++++ Provided records

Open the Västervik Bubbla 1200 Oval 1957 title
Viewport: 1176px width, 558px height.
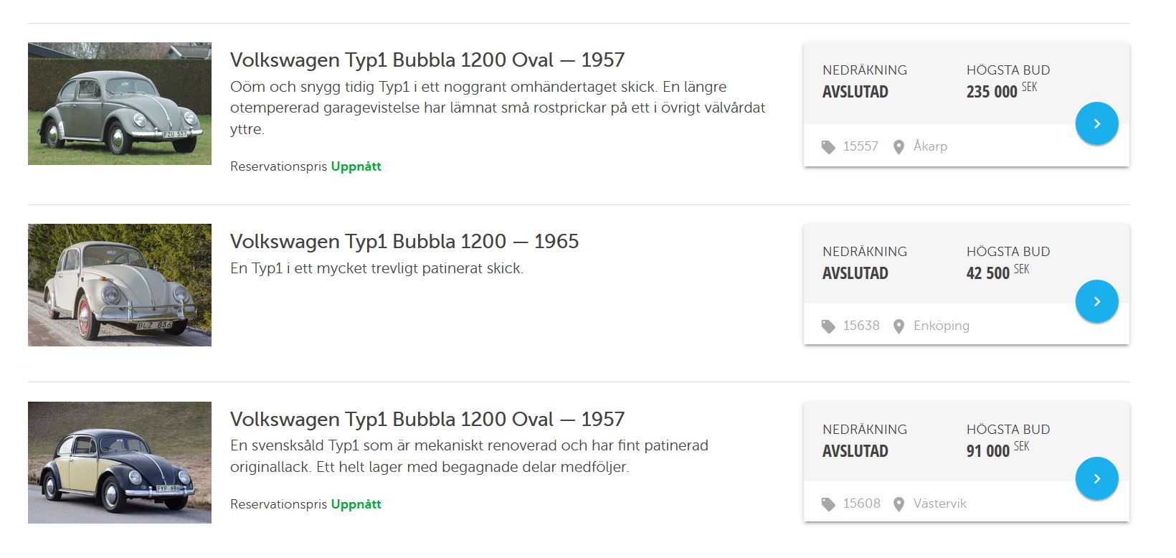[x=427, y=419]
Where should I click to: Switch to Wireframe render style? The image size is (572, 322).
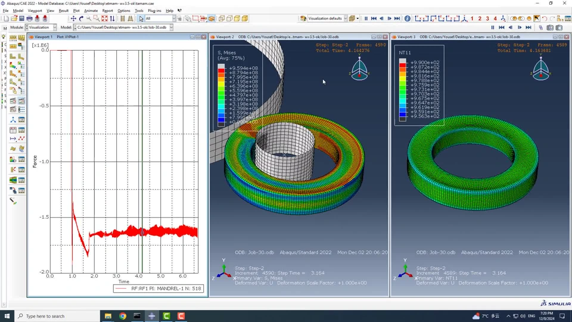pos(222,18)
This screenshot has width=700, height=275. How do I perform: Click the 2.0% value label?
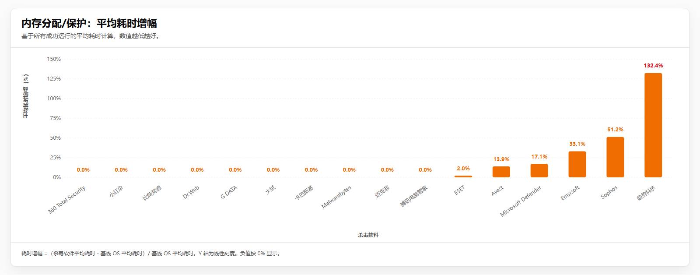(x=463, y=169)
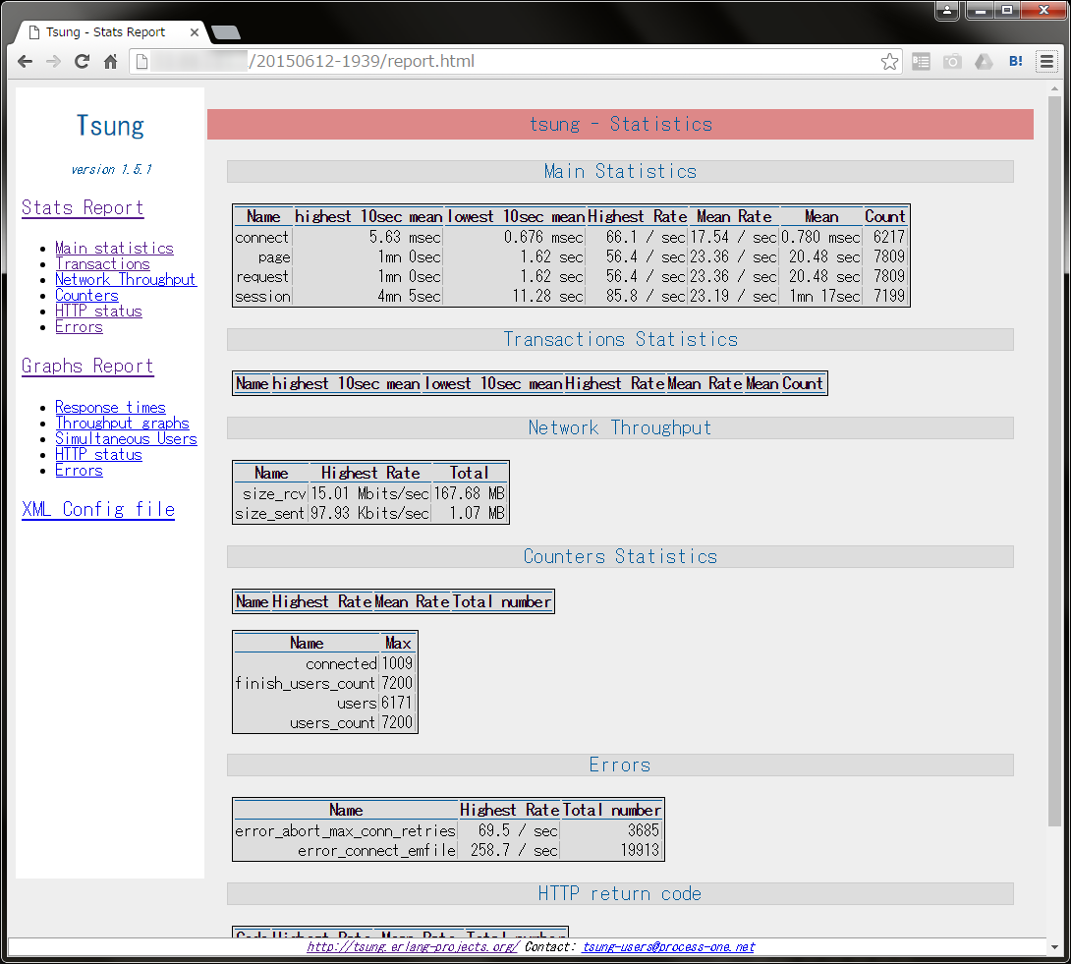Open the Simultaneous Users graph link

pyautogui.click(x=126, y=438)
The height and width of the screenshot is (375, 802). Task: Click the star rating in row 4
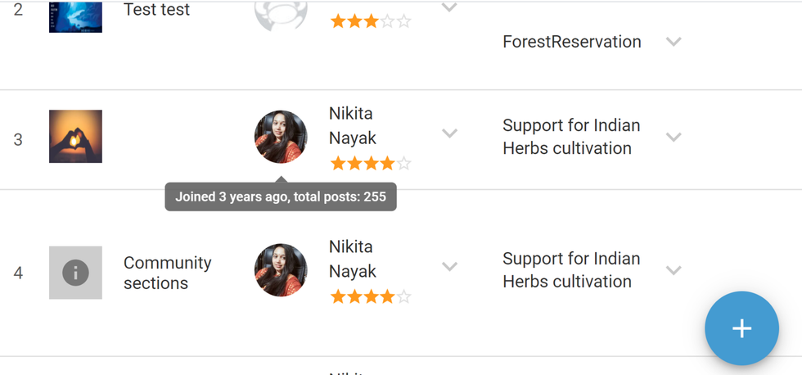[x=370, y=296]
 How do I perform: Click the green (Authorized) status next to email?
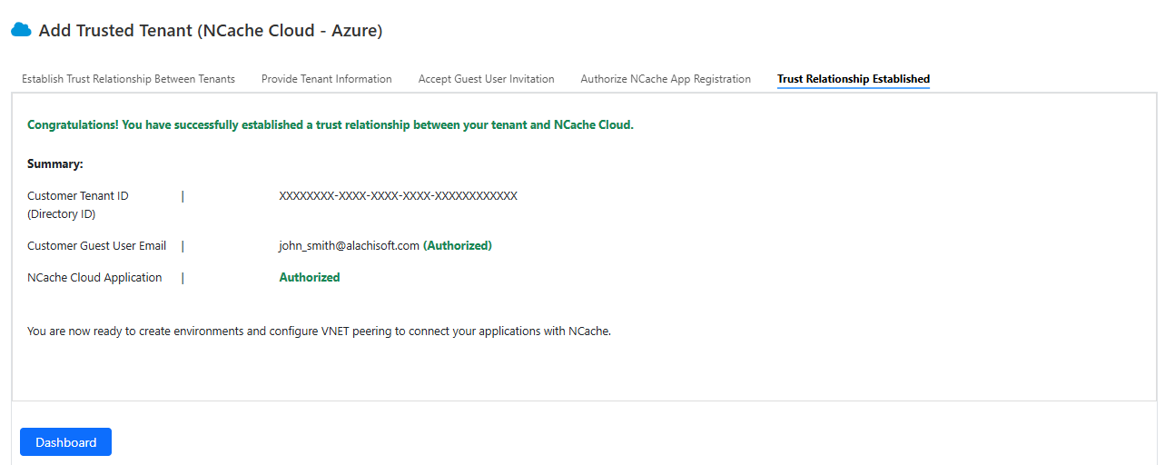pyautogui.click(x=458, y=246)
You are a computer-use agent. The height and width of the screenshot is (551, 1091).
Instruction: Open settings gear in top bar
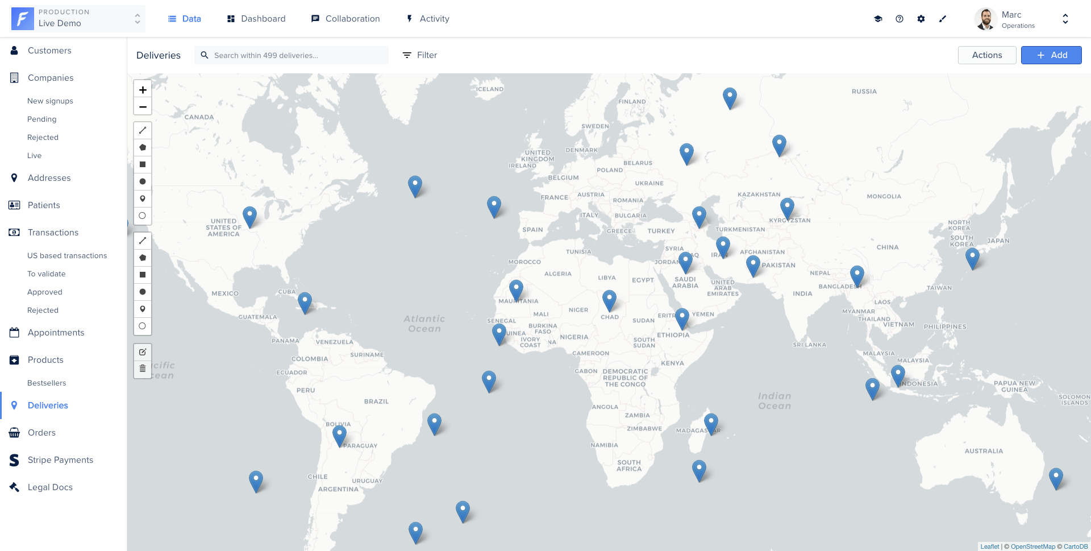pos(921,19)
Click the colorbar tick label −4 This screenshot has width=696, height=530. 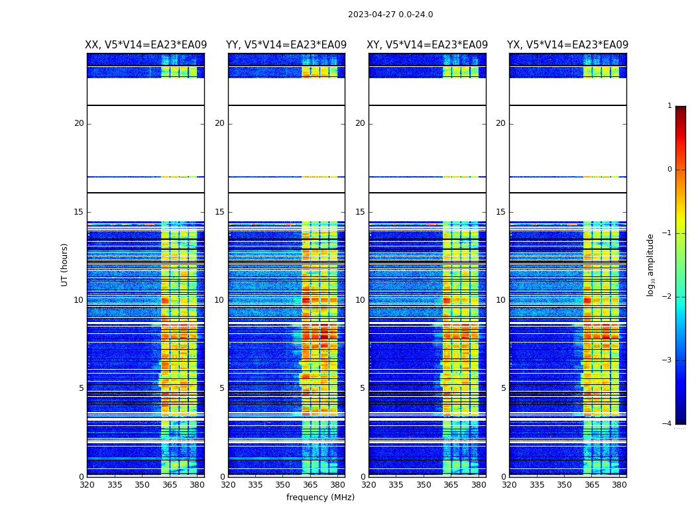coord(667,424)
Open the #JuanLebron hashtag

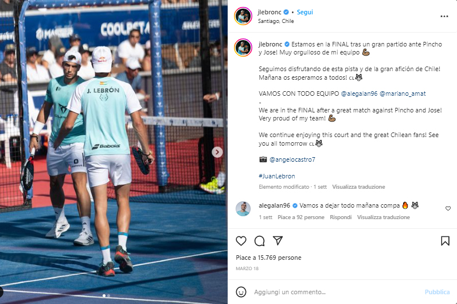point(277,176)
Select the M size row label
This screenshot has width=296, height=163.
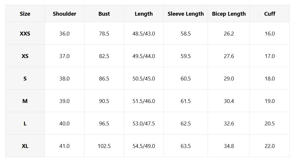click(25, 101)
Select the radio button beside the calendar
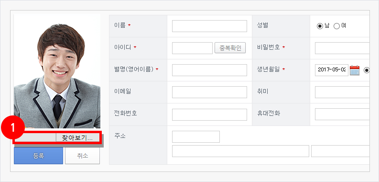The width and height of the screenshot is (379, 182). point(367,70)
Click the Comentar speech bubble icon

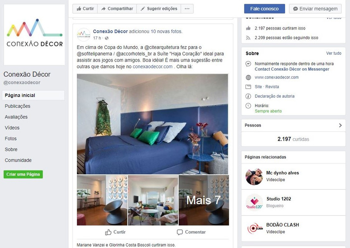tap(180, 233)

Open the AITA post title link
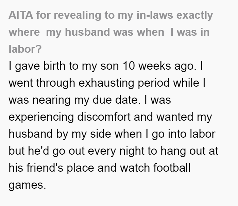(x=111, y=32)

++++++++

- About this exercise
Without including any pictures, set down word for word every line from the one containing "Click the Comentar speech bubble icon" through the last line of the material.

- Written response
Click the Comentar speech bubble icon

tap(180, 233)

Open the AITA post title link
(x=111, y=32)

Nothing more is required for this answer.